1) The very basic "perpetuation of society" [i.e. procreational/raising-children-to-become-responsible-adults] one. Given long-term global population trends the procreational aspect is moot. In the child-raising arena any government meddling should be based on what it legal terms is described as "compelling interest", i.e. absent clear evidence of harm to children, government should stay out. AFAIK there is no such clear evidence w.r.to same-sex couples raising children. But, the same standard should apply elsewhere - for example, polygamy/polygyny seems to work just fine [in the sense that the overall long-term societal result is no better or worse than for one-man-one-woman cultures] in areas of the world where it has been long-practiced. I mention the "long practiced" aspect because the "western world" - and especially the U.S. - is a bad proving ground for such forms of marriage because stigmatization and outright legal bans on such customs have forced them to "go underground", which favors "pathological practice of custom", as exemplified by various religious cults in which such practices are clearly exploitative.

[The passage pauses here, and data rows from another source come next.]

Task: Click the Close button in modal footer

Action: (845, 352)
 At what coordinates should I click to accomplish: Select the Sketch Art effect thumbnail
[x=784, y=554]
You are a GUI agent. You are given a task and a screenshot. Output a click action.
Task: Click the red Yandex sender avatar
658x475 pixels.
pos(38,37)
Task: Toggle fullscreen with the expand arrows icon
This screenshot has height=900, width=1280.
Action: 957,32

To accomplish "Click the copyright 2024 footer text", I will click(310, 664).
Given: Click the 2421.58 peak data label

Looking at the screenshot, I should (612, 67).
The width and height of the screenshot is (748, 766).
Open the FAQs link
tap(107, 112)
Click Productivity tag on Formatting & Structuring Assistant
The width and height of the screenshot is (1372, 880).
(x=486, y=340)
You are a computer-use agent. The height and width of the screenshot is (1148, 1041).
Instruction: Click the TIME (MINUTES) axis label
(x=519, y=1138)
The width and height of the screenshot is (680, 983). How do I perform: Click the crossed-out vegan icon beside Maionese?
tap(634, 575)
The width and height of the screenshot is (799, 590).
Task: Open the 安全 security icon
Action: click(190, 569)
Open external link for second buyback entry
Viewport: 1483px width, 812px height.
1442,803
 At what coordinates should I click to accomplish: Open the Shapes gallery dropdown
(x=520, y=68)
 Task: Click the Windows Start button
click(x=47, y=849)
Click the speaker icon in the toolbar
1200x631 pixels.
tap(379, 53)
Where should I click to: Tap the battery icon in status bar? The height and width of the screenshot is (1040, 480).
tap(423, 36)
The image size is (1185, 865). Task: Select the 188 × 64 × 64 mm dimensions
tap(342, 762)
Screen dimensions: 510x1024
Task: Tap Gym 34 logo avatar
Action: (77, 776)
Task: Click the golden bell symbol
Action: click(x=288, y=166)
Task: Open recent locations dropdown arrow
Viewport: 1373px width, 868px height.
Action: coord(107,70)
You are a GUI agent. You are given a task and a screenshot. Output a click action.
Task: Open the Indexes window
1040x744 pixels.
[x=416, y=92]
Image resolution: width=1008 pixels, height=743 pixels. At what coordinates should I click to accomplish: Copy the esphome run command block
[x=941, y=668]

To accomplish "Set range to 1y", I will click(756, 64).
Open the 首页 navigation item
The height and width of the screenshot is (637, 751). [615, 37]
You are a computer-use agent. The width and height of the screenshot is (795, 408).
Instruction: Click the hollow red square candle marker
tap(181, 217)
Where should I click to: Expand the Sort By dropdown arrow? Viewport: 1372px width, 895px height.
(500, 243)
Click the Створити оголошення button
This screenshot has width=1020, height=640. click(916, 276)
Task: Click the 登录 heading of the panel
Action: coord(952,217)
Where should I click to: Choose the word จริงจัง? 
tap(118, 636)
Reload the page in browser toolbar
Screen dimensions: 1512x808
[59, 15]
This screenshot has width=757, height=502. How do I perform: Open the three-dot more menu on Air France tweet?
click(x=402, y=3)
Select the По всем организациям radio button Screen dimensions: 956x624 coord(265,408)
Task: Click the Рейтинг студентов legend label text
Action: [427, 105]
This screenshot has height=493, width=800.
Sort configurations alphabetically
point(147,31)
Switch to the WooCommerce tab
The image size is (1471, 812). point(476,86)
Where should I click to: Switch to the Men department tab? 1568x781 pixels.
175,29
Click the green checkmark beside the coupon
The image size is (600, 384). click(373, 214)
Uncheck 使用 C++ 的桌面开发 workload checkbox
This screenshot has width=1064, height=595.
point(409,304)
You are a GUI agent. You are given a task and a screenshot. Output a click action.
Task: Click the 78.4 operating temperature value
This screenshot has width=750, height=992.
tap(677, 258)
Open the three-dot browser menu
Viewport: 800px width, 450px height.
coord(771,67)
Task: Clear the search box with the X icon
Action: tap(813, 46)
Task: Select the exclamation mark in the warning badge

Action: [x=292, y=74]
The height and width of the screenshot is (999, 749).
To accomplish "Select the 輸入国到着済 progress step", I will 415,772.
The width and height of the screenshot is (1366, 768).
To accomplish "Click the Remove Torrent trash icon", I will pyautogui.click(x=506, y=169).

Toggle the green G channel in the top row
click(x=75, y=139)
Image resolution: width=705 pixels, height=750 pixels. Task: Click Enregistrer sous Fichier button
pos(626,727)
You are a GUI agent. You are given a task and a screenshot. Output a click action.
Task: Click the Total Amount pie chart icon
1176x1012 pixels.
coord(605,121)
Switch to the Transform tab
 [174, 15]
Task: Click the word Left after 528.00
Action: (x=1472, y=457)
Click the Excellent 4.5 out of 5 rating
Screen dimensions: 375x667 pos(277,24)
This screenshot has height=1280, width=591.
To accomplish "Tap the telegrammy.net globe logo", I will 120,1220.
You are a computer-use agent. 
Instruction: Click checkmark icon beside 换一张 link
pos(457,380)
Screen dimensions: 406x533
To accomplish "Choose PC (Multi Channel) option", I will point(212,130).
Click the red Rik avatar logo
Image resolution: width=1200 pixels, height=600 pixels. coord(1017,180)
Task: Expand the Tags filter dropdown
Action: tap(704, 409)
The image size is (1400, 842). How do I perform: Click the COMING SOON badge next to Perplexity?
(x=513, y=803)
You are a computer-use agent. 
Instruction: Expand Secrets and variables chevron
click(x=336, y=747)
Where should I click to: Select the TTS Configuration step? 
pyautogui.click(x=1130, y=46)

2) Public health - There is a clear compelling interest in preventing procreation between close kin - how close should be left to medical science to establish broad consensus on. The rubric "child endangerment" should similarly be left to scientific and public-health professionals to delineate. In the U.S. the federal government's major role should be to reconcile state-by-state differences in applicable law and practice, but again such a role should be limited to demonstrable compelling interest.

I hold out no hope of any such things coming about in my lifetime, so I suppose you could say my view has evolved to "if governments insist on meddling in areas in which they have no legitimate reason to meddle, they should meddle equal-opportunistically." On that basis same-sex couples should be offered the same opportunity for unwarranted government meddling as opposite-sex ones. As should the millionaire playboy/girl who wants to have hundreds of kids by his/her dozens of wives/husbands. As long as the kids are well taken care of and the wives are not underage or close relatives of Mr. playboy, it's nobody else's business.

chalsall 2013-07-19 02:31

[QUOTE=xilman;346660]Slavery had been illegal in England and Wales long before the North American colonies were founded. To the best of my knowledge, it was never legal in India, Australia, NZ, Canada and much of British Africa. I am very willing to be educated on this point if my belief is erroneous.[/QUOTE]

Interesting, then, that Barbados has a long and well documented history of slavery.

Please note that Barbados was the only Caribbean island which was solely under British rule (every other island changed hands at least once).

Also please note that solicitors (and programmers) can be very exact in their language. Slavery may have been made illegal in England and Wales, but this does not necessarily mean this was done so in their colonies nor protectorates.

[URL="http://www.bbc.co.uk/history/british/empire_seapower/barbados_01.shtml"]Just putting this out there....[/URL]

Brian-E 2013-07-19 07:10

@ewmayer

Thanks for the response, Ernst. The government hands-off ideal, except for encouraging procreation and protecting public health, was broadly what you were arguing in this thread in 2008, and [URL="http://mersenneforum.org/showpost.php?p=66789&postcount=13"]before that too[/URL] (before my time here). While I disagreed in 2008 with what I thought you were implying then, namely that marriage should not be opened up to same sex couples because it would be government meddling which would not be justified on procreation or public health grounds, I find myself now in complete agreement with you now that you have explicitly added your last paragraph above, that governments should meddle "equal-opportunistically" if they must meddle. I would add that I think government has a clear duty to guard the welfare of all citizens and therefore must combat oppression against groups which are unfairly targeted: treating different types of family unit in the same way is an important pre-requisite to removing this oppression.